Mouth cancer: a true-life experience
‘From the moment I was diagnosed, I knew my life would change forever. I’ve been fortunate to be given another chance in life, and I’m determined to take it.’
Sally Bragg has a very different perception of life after being diagnosed with cancer of the cheek in 1998. At the time, Sally had never heard of mouth cancer. For someone who didn’t smoke, exercised regularly, had a fantastic diet, had regular dental check-ups and only enjoyed the occasional glass of wine, Sally’s experience at the age of 37 provides a harrowing reminder that mouth cancer can affect anyone.
‘There’s a culture within society that’s crept in today where people think it won’t happen to them,’ Sally said. ‘If anything, I’m a prime example of how that simply is not the case. When I was told I had cancer, you could have knocked me down with a feather. You just can’t help but be petrified when someone tells you that you have cancer.’
Sally, a Rugby Borough Councillor, initially had an ulcer that wouldn’t go away. Having paid a visit to the dentist and the doctors to get their qualified opinion, both said it was nothing to worry about. Having got the all-clear from them, she went on holiday, but the ulcer did not heal. She recalls: ‘I just wasn’t happy. I knew I had to persist, and it was probably that persistence that led to the dentist finally referring me to a specialist that saved my life.’
Sally was diagnosed on 31 July 1998 and remembers vividly the ensuing ‘madness’ that followed between that date and when she was scheduled for treatment at Selly Oak Hospital in Birmingham three weeks later.
‘Those three weeks were absolutely terrifying and manic in the same breath. I had to make arrangements to ensure my six year old son could live his life normally, as well as the very sobering task of making a will. Without the support of my friends and family, particularly my husband, I don’t know how I could have coped.’
After a 10-hour operation which involved having her lower back teeth removed, part of her jawbone sawed away, an artery from her arm implanted in her face, skin from her stomach grafted on her arm and the whole tumour on her cheek removed, Sally couldn’t muster the courage to look at herself in the mirror. A four week course of radiotherapy ensued, although this was merely her ‘insurance policy’, her specialist had told her.
‘From the beginning of the treatment I never really knew what was around the corner,’ she said. ‘It was almost as if I had been drip fed the information. I made an early decision that I wanted the more radical surgery that could give me a better chance of seeing my little boy grow up. I had to rely on my support around me to take me back and forth from Birmingham every day, and to this day I cannot express how important that was for me.

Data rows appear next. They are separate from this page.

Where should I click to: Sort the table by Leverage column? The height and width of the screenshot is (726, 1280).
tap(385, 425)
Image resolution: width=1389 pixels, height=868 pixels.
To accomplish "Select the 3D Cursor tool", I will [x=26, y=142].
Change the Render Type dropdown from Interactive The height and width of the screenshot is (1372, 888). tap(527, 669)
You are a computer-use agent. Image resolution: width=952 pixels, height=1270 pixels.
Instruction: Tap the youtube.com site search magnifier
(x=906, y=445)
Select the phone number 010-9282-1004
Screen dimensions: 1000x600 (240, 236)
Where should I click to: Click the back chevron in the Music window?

‘I had to remain as positive and as strong as I possibly could, but I also knew when I had to rest. For anyone going through an ordeal like I did, or have done so in the past, then you will know who your true friends are and the value of the support around you.’
In Sally’s case, early detection saved her life. Although she hasn’t been given the all-clear, Sally hopes she can put this journey behind her and has fully recovered. With a new-found vigour for living for today and embracing tomorrow, Sally is fully enjoying life.
‘I’ll never forget the pain I went through’ she said. ‘However, life is too short to deal with superficial problems. I’ve been given another chance, and I fully intend to make the most of it.’